In the fibrolysis stage, macrophages could serve as a negative regulator for renal fibrosis (Anders and Ryu 2011). Evidence shows that fibrolytic macrophage promotes resolution of renal fibrosis through producing matrix metalloproteinases (MMPs), and thereby degrades ECM in fibrotic kidney (Anders and Ryu 2011; Ronco and Chatziantoniou 2008). However, the exact phenotype for fibrolytic macrophage is not fully understood. Regression of established fibrosis has been well studied in liver, depletion of macrophages in the late stage of CCL4-induced liver fibrosis prevents the clearance of liver scars, which may be caused by the loss of macrophage-triggered hepatic stellate cell (HSC) apoptosis (Duffield et al. 2005a), Moreover, macrophage-produced MMP-13 removes fibrotic scar in liver (Fallowfield et al. 2007). Transfer of bone marrow-derived macrophages reverses liver fibrosis and promotes liver recovery (Thomas et al. 2011). In kidney, deficiency of angiotensin II type 1 receptor (AngIIr1) reduces the phagocytic activity of macrophages, thereby promotes renal fibrosis as compared with mice transplanted with AngIIr1+/+ bone marrow cells in the late phase of UUO nephropathy (Nishida et al. 2002). Additionally, urokinase-type plasminogen activator receptor (uPAR) enhances macrophage infiltration and scavenger receptor function, therefore increasing the resolution of renal fibrosis (Zhang et al. 2003). In addition, adoptive transfer of macrophages 14 days after UUO surgery attenuates renal fibrosis and enhances renal repair in a MMP-2-dependent manner (Nishida et al. 2005, 2007). Of note, functions of MMPs vary in different stages of renal diseases, for example, MMP-2 and MMP-9 are pathogenic by destroying glomerular and tubular basement membranes and inducing EMT in early stage of renal diseases (Cheng and Lovett 2003; Cheng et al. 2006; Rao et al. 2006; Ronco et al. 2007).

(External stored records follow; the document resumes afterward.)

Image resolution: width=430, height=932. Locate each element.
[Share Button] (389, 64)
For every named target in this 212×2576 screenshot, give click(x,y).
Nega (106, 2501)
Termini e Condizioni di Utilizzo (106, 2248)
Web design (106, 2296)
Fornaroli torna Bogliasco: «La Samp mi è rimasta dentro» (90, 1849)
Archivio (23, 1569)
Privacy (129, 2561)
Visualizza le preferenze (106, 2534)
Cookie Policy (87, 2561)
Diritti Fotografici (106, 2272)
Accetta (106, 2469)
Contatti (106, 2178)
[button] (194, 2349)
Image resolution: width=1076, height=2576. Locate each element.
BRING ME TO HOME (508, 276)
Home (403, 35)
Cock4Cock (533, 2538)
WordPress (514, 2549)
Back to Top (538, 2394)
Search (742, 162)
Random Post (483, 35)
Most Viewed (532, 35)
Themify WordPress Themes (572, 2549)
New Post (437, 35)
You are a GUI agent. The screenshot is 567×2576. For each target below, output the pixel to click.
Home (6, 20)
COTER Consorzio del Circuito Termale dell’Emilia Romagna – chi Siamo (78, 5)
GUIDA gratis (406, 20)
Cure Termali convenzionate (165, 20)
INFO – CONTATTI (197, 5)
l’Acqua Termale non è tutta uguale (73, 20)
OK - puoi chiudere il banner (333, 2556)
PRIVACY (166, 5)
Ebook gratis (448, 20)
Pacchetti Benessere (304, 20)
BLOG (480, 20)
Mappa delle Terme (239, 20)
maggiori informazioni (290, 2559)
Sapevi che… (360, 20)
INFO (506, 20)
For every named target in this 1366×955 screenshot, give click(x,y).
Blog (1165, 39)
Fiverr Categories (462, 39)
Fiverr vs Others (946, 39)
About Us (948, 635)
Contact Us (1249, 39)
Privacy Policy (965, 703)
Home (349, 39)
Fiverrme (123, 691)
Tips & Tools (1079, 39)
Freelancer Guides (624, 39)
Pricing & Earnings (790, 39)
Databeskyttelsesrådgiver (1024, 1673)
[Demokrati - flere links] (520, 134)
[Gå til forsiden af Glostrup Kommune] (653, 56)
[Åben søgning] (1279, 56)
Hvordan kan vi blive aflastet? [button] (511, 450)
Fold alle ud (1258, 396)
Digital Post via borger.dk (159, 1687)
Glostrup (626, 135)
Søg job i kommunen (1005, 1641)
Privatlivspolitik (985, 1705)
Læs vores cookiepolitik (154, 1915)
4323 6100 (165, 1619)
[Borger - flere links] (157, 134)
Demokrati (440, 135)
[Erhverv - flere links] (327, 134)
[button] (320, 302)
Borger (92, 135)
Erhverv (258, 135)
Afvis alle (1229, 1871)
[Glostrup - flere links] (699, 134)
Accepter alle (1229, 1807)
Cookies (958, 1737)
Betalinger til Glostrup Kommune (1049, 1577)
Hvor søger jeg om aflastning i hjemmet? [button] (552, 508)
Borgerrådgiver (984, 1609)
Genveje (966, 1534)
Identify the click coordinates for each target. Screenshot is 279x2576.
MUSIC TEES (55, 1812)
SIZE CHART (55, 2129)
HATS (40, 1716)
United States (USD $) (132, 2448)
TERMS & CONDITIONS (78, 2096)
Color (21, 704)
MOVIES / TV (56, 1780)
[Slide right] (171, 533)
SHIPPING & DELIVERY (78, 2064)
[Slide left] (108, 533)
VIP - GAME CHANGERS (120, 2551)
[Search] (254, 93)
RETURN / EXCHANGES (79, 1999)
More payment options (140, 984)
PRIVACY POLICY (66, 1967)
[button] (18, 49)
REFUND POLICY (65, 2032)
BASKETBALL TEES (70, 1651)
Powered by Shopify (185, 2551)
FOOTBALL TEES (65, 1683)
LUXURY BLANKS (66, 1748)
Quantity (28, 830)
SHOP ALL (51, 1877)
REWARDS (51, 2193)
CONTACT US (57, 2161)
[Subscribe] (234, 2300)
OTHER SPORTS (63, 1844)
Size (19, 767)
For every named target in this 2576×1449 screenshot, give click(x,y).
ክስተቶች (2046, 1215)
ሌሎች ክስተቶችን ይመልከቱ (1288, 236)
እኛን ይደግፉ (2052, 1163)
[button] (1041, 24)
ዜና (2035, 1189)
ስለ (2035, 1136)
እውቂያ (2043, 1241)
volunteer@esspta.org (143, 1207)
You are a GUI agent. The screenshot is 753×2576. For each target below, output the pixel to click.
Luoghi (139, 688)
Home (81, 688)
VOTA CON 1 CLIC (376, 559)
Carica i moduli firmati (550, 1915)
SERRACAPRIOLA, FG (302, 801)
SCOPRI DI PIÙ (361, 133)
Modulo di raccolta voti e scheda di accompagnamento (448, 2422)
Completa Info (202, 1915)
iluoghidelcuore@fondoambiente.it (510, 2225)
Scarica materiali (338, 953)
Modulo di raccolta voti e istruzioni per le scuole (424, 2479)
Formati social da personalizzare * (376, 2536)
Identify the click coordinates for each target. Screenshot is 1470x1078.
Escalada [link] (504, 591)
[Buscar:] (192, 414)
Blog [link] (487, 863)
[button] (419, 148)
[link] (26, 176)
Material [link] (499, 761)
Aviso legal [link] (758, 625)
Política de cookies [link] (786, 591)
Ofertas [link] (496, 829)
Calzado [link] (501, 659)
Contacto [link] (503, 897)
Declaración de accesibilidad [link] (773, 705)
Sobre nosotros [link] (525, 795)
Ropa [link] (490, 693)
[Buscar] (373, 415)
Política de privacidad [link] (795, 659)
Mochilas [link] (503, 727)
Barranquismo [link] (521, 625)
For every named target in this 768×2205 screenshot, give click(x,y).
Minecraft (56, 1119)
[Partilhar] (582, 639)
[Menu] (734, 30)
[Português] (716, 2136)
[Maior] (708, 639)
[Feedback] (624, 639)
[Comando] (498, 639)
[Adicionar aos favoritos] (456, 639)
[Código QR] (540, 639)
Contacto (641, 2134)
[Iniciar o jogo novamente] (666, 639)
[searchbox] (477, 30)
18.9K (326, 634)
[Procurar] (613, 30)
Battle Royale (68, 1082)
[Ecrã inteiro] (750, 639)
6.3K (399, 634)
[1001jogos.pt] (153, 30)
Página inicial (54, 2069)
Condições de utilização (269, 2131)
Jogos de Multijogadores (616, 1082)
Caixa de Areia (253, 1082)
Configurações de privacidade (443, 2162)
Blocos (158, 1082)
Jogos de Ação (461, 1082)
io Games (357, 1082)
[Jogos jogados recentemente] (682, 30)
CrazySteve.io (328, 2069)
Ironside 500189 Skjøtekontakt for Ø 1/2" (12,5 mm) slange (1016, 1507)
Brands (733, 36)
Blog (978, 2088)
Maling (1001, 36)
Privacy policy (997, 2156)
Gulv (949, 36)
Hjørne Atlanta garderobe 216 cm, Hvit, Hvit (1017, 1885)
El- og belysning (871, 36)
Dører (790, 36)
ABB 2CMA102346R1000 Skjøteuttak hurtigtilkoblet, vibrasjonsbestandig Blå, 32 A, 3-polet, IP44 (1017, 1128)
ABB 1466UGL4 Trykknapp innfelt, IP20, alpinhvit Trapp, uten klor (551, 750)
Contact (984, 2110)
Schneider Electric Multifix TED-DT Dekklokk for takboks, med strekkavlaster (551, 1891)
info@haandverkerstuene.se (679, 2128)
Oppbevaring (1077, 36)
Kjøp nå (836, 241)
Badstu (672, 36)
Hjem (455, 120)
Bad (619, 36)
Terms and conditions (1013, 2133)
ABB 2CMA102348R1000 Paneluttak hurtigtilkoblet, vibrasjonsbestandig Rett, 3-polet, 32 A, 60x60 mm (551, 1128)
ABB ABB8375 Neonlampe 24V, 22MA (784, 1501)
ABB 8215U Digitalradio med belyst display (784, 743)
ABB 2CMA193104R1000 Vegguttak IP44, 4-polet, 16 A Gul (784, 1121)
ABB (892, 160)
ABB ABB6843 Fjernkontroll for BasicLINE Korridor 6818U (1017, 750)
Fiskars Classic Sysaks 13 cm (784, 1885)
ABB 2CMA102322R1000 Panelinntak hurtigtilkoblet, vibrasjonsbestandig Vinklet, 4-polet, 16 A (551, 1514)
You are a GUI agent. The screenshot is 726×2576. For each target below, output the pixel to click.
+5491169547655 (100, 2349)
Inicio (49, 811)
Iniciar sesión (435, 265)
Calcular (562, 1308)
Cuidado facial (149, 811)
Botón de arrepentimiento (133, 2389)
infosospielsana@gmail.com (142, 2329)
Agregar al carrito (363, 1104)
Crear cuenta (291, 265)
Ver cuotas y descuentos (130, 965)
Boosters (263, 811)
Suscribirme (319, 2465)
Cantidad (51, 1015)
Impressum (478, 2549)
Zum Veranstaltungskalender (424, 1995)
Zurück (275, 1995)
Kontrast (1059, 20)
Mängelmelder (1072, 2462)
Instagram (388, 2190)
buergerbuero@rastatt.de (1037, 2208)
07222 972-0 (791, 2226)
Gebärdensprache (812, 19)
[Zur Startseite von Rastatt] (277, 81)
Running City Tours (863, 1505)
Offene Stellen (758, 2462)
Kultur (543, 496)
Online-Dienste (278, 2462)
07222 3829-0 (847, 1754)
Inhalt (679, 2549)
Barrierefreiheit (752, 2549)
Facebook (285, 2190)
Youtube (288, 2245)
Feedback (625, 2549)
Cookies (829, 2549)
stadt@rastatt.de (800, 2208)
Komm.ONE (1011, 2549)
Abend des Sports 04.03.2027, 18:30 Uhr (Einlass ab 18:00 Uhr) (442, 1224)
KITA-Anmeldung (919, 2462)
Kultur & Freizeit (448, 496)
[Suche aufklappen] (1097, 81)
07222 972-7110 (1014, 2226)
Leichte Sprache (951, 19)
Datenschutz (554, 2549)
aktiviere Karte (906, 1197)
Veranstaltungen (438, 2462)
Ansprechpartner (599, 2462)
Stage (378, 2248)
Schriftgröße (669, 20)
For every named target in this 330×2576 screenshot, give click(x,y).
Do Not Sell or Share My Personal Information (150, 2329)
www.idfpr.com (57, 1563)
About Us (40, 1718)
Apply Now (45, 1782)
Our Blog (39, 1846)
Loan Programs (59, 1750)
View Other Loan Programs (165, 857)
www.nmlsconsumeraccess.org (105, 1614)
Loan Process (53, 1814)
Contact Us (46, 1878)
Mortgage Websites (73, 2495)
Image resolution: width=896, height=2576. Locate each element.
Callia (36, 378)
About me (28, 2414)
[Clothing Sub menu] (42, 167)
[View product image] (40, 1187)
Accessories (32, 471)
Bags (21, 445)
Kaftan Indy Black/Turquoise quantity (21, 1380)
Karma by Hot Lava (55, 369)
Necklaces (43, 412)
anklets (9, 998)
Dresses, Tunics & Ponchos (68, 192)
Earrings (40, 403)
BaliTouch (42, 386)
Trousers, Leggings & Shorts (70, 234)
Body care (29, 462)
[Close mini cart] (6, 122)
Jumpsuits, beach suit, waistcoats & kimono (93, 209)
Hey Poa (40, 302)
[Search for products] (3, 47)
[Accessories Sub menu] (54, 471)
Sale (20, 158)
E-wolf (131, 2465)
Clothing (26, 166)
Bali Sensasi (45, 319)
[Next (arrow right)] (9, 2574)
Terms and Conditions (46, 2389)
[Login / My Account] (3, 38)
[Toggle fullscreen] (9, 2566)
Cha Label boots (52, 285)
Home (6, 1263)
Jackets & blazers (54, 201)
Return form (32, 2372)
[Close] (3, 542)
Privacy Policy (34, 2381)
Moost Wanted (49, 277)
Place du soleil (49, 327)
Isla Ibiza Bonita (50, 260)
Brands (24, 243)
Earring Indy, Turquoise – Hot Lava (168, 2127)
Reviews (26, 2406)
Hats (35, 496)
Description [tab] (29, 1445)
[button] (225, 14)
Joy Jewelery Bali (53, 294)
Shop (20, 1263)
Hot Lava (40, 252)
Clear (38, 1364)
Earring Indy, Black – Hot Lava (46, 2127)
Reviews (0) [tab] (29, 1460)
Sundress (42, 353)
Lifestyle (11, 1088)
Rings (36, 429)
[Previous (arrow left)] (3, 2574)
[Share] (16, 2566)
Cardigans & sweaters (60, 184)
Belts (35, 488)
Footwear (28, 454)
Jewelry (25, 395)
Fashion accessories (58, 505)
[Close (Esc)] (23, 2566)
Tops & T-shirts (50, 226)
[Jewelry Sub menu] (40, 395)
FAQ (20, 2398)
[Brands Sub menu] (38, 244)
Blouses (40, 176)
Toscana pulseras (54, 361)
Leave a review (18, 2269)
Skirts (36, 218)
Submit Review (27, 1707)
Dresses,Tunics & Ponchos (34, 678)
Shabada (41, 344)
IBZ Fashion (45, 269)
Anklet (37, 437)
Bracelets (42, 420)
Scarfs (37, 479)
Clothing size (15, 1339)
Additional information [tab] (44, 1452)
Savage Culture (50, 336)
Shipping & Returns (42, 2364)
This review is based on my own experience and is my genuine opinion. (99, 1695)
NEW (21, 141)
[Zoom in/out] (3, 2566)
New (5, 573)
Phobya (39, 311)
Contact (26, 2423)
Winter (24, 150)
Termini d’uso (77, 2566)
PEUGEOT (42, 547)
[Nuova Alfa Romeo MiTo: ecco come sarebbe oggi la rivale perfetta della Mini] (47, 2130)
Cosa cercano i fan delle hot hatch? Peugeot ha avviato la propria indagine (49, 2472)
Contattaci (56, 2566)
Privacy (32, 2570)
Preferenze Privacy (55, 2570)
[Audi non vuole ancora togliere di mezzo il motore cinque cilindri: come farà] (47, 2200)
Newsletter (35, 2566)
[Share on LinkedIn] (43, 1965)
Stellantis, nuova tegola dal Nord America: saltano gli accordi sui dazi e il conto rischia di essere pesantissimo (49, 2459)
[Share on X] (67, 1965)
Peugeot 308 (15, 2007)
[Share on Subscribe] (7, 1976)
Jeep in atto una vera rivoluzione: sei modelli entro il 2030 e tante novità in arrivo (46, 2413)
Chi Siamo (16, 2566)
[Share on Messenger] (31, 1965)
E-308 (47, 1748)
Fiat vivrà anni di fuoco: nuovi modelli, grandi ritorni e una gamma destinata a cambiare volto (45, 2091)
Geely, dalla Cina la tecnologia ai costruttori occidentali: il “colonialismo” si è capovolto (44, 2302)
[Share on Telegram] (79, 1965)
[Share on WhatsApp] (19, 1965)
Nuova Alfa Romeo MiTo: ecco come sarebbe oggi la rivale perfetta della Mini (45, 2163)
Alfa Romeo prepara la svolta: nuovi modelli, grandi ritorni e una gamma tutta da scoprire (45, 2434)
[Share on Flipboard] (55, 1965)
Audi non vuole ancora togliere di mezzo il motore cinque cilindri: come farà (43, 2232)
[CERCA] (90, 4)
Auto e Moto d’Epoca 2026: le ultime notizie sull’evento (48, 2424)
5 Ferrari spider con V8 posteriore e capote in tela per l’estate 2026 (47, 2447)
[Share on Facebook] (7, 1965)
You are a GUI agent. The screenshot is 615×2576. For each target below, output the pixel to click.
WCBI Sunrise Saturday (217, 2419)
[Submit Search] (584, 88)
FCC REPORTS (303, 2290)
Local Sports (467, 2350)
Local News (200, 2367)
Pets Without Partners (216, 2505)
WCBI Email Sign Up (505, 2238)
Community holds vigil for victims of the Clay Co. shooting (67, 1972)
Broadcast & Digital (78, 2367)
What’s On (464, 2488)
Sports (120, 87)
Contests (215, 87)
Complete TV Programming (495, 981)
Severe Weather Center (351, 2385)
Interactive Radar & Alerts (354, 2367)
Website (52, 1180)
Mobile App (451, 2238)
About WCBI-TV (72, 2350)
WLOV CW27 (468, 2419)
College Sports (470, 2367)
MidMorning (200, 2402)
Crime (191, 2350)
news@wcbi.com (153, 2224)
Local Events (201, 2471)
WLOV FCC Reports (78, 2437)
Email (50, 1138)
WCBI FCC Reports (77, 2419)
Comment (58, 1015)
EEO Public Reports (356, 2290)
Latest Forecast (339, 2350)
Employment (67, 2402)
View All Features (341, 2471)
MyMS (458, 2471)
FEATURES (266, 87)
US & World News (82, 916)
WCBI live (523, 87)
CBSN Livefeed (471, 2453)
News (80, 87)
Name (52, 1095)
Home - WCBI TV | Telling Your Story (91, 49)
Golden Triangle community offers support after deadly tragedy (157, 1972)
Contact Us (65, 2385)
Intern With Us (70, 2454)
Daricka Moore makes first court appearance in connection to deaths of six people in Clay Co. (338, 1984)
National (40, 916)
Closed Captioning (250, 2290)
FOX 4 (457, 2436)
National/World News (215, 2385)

7 Regulatory Mechanisms of Macrophage Polarization in Renal Fibrosis
Molecular mechanisms underlying the activation and polarization of macrophages have been extensively investigated (Meng et al. 2015). Increasing evidence shows that macrophage polarization is regulated by various transcriptional factors like STATs, PPARs, KLFs, and C/EBP and multiple signaling pathways such as NF-κB, JNK, JAK/STAT, PI3K/AKT, Wnt/β-catenin, and Notch signals (Kapoor et al. 2015; Piccolo et al. 2017; Zhou et al. 2014). Some other mediators have also been identified, for example, high-mobility group box 1 (HMGB1) protein produced by TEC and infiltrated macrophages contribute to the M1 macrophage activation, as shown by the high level of iNOS and suppression of IL-10 in macrophages. Blocking HMGB1 production with a glycyrrhizic acid derivative reduced M1 polarization, kidney injury and fibrosis in UUO nephropathy (Tian et al. 2015). Knockout of suppressor of cytokine signaling-3 (SOCS-3), a critical intracellular negative regulator, enhances cell proliferation and M2 activation in a JAK/STAT-dependent mechanism while overexpression of SOCS-3 in TECs induces classical activation of the cocultured macrophages, indicating its role in macrophage polarization (Susnik et al. 2014). A recent study showed that myeloid-specific knockout of the transcription factor recombination signal binding protein-Jκ (RBP-J), a modulator essential for Notch activation, decreased monocyte infiltration and macrophage activation, thereby alleviated renal fibrosis (Jiang et al. 2018).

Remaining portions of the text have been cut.